Task description: Continue the review of home espresso machines from the point where it stops.

Barista-quality espresso won't come cheap
Page 2 of 2 -- With that in mind, Prince urges serious espresso-maker shoppers to factor in the purchase of a grinder, preferably a burr grinder that will result in the sort of consistency essential to good espresso.
Overall, I pulled the best shots from the beautiful brass and chrome Elektra manual machine, once I got the hang of it. You pull the lever down and let it go, activating a piston system that sends the water through the coffee, and repeating as necessary until you've got the amount you want. After experimenting with the grind and the tamping, I managed to pull shots in 30 seconds, and they had nice crema and a smooth taste. But that was after much trial and error, and using the most expensive machine of the bunch. At almost $900, it's still less than a year's worth of Starbucks lattes, but the initial investment is steep.
My only other initial misgiving about this machine was its long warm-up time, a full 15 minutes or more compared with 1 to 3 minutes for the others. But that worry faded once I realized that virtually any espresso machine performs better after it has warmed up for at least a half hour. So much for the fantasy of a perfect double-shot first thing in the morning.

[Saved entries]
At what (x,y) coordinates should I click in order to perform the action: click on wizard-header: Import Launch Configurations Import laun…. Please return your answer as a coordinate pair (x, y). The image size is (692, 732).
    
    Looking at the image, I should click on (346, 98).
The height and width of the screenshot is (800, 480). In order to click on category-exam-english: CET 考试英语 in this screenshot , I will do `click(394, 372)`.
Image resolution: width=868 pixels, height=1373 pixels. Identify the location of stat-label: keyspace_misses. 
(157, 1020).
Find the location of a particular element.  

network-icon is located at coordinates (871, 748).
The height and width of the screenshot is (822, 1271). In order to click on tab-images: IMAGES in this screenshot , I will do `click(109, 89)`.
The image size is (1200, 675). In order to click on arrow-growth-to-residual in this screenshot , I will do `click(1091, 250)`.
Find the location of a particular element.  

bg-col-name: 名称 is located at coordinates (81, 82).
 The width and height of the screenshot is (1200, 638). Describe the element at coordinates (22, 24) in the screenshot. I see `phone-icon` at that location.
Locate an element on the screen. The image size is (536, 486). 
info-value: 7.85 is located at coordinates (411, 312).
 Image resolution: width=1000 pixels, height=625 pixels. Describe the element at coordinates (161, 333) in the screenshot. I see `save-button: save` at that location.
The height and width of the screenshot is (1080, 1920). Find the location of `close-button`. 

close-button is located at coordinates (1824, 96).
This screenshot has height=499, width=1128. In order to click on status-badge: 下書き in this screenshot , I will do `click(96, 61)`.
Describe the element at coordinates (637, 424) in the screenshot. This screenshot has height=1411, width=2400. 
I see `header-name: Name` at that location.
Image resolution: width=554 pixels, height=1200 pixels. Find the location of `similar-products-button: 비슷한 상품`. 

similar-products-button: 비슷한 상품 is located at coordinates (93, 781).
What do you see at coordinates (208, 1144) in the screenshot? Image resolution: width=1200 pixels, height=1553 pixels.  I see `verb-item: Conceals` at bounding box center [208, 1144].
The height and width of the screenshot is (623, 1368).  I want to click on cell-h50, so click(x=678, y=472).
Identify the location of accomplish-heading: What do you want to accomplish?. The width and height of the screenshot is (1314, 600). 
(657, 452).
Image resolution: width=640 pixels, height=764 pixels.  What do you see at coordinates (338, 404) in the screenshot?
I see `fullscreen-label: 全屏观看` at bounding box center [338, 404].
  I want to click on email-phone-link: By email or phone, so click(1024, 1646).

Output below:
The funky FrancisFrancis! machine, with an almost cartoonish design that has made it the darling of TV and movie set designers, also performed well, but it's still a steep $650 ($750 for the stainless steel). Of the less-expensive machines, I had mixed results from models by Krups, Gaggia, and Solis, although the latter almost made a believer out of me for the amount of crema it produced. Why was the taste so lacking? According to Prince, it's because of special pressurized filters that are designed to enhance the crema, but they compromise the taste. He suggests that with a simple $15 replacement filter, available from US dealer Baratza, the Solis Crema SL70 becomes one of the best he's seen for the price.
The worst performer, by far, was the most automated. The Saeco Vienna de Luxe may grind the beans, dispense the grounds, and even discard them in a special bin after use, but its setup is full of confusing features, while its shots taste like they came from Dunkin' Donuts. And I don't mean that as a compliment.